Central London offices form 94% of the office sector of the portfolio, with high quality buildings in the best locations, let on long leases with contracted rents from strong covenants. The notable successes in achieving lettings in what has been a difficult market are, in the main, due to the quality and location of our product, designed to meet the needs of the modern tenant. These lettings will contribute significant additional rental income and are an encouraging confirmation of the improving take up in the market and increasing tenant demand for the best quality office space. We consider that these factors, coupled with very limited new supply, should result in vacancy rates (which have already started to fall) continuing to decline through 2005 and 2006, so we should see the beginnings of rental growth at the turn of 2005 into 2006.

Outlook

With retail expenditure still forecast to grow at above the rate of inflation over the next few years, we can anticipate further growth in retail investment values through rent increases and tighter yields.

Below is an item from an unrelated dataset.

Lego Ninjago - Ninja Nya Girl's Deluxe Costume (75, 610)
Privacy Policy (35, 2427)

The outlook in the short to medium term for Central London offices is positive, with the combination of improved demand and reducing availability of the required accommodation expected to produce rising rental values, and consequently capital growth.

The British Land portfolio is well placed to benefit from these trends. The focus is, as it has been for some considerable time, on the principal preferred sectors of Central London offices and Retail, with the emphasis on out of town but still with a strong selective presence in town through high street shops and shopping centres. We are also ready and able to be flexible in investing in additional areas where we see opportunities for growth. We will continue with our development programme with commitments to construction taken when we consider the circumstances to be favourable.